> **Extracted text**:
== Segment start ==

Submitted to: Mississippi Agricultural and Forestry Experiment Station Technical Bulletin
Publication Type: Experiment station
Publication Acceptance Date: 1/10/2002
Publication Date: 2/1/2002
Citation: Braswell, J., Stringer, S.J., Sampson, B.J., Ingram, D. 2002. Establishment and production of muscadine grapes. Mississippi Agricultural and Forestry Experiment Station Technical Bulletin. pub.2290 pp. 1-16 Interpretive Summary:
Technical Abstract: The muscadine grape is a native plant suitably adapted to the American South and whose 200 years of cultivation have produced many edible varieties useful for the fresh and process markets. Commercial muscadine vines perform best on well-fertilized, upland sites with excellent air circulation and near neutral soil pH. Criteria for selecting muscadine cultivars are numerous but some include pollen fertility, cultivar arrangement, size, yield, picking scar, juice quality and quantity, sugar content, cold (winter) hardiness, earliness, disease and insect tolerance and more recently neutriceutical benefits. Common trellis systems for training muscadine vines in Mississippi vineyards are the Single Wire or Geneva Double Curtain. Drip irrigation is the most cost-effective watering system for muscadines and is principally needed for newly established plantings and during prolonged periods of drought. Fungicides are often applied to control fruit rot and leaf spot diseases in vineyards. Useful fungicides applied to control muscadine diseases in Mississippi are Abound, Captan 50WP, and Nova 40W. Integrated insect pest management is also discussed.

== Segment end ==

> **Source material**:
== Segment start ==

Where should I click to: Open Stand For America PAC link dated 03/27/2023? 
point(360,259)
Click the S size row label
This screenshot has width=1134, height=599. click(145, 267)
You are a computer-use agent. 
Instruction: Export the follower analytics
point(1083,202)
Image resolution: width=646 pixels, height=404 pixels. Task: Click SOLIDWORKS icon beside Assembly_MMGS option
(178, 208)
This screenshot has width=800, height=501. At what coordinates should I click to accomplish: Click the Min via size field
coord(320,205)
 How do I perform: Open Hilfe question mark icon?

== Segment end ==

> **Task prompt**: Translate this sentence from the muscadine grape bulletin into Spanish: "Fungicides are often applied to control fruit rot and leaf spot diseases in vineyards." Use only the muscadine grape bulletin as your source.

> **Task output**: A menudo se aplican fungicidas para controlar la pudrición de la fruta y las enfermedades de mancha foliar en los viñedos.